The Care and Feeding of Your Estate Plan

Most affluent Californians have some form of an estate plan. While a will is a necessity, many people have invested in a comprehensive package including a will, trust, powers of attorney and advanced health care directive.

estate-plan-maintenance-3899349As discussed previously in Top Estate Planning Mistakes and How to Avoid Them, your estate plan determines what happens to your assets once you’ve passed away or when you’re incapacitated and can’t manage your own affairs. More complicated structures can be designed for purposes like asset protection or to enshrine charitable gifts, or even to pass assets to your heirs while you’re still living.

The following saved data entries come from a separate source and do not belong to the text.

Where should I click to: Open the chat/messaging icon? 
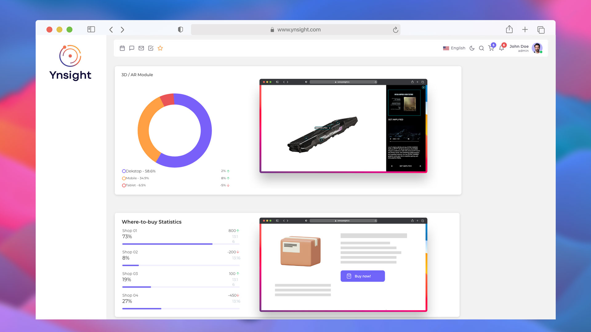point(132,48)
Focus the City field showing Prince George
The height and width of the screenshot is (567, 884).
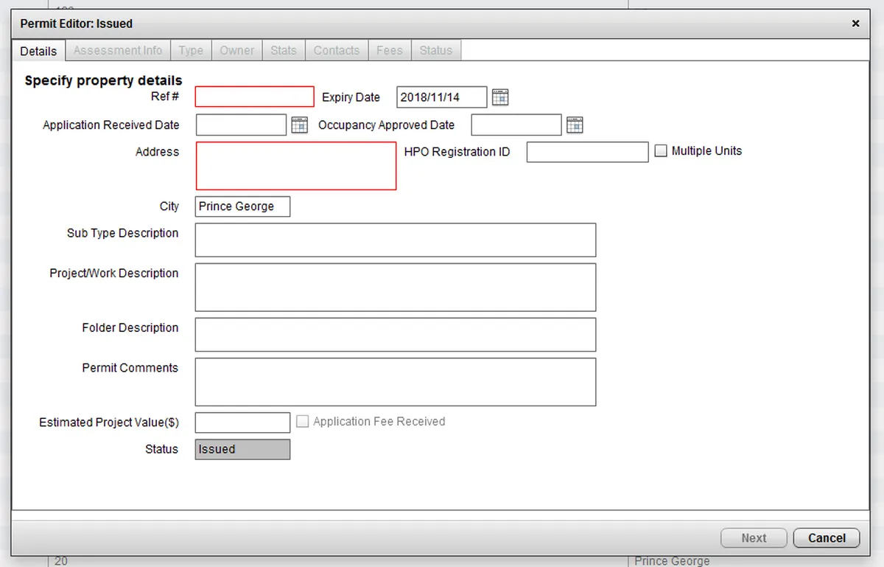click(x=243, y=206)
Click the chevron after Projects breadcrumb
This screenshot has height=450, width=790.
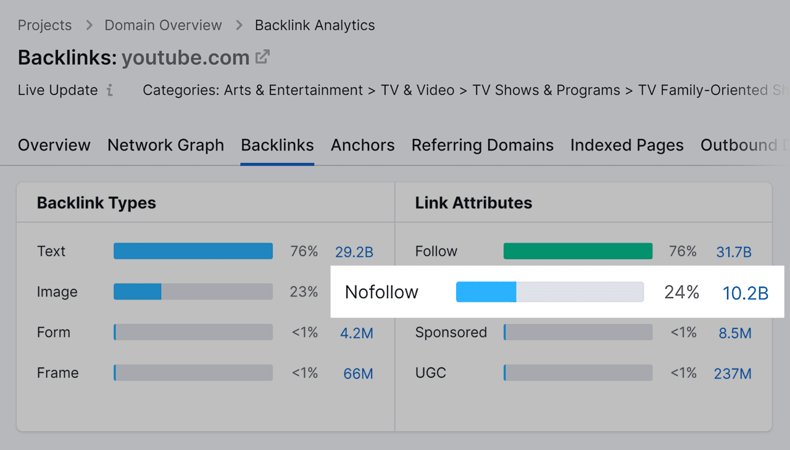click(88, 25)
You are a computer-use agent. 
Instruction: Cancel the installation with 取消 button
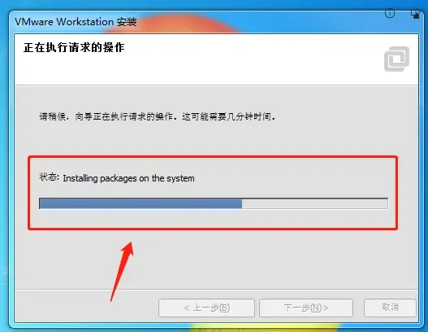pyautogui.click(x=390, y=308)
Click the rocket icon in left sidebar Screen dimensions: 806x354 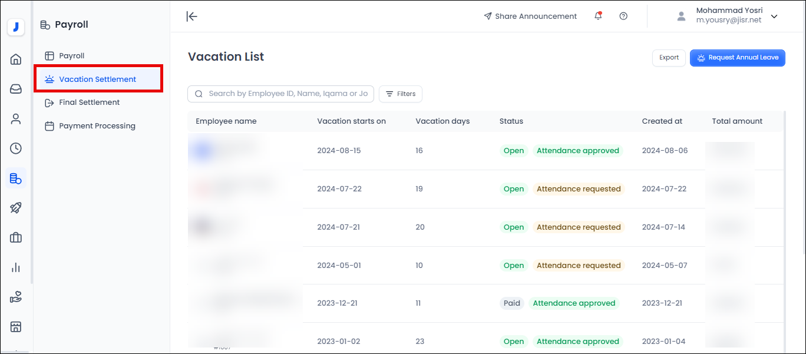(x=16, y=208)
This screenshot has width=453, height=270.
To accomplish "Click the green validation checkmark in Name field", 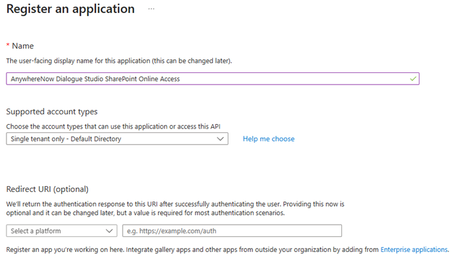I will (412, 79).
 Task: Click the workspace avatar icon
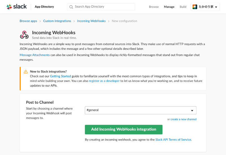coord(195,7)
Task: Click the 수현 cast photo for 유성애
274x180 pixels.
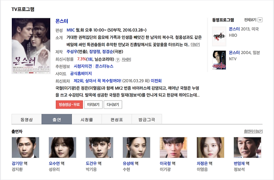Action: tap(137, 148)
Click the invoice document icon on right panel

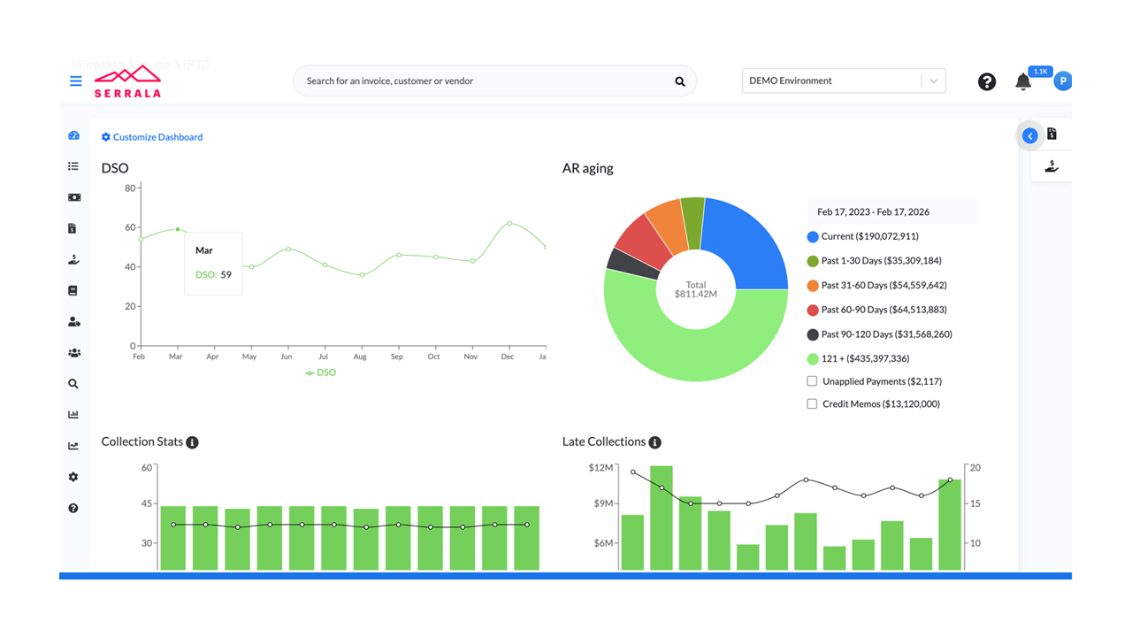(1052, 134)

But just having the plan is not enough. And the more complex your plan, the more work you will need to put into maintaining it. Every estate plan has some basic maintenance requirements:

  • Documents should be reviewed periodically. Changes in your life circumstances like marriage, divorce, or a death in the family may mean that your plan needs to be updated.
  • Also, executors and trustees should be reviewed periodically to ensure that the people you’ve tapped to manage your affairs are still the right ones for the job.
  • Review your retirement plan, insurance and annuity beneficiaries to ensure that these are still correct, since your estate plan doesn’t usually control who receives these funds at your death.
  • “Correct titling of assets is critical,” says Genevieve Chesnut, an Estate Planning attorney in Mission Hills. Assets held in joint tenancy with a child may pass to the child rather than a spouse or trust, and assets not titled in the trust may also force probate, an expensive and time-consuming process.

More complicated structures require more effort. Below are some examples of estate management that people occasionally overlook.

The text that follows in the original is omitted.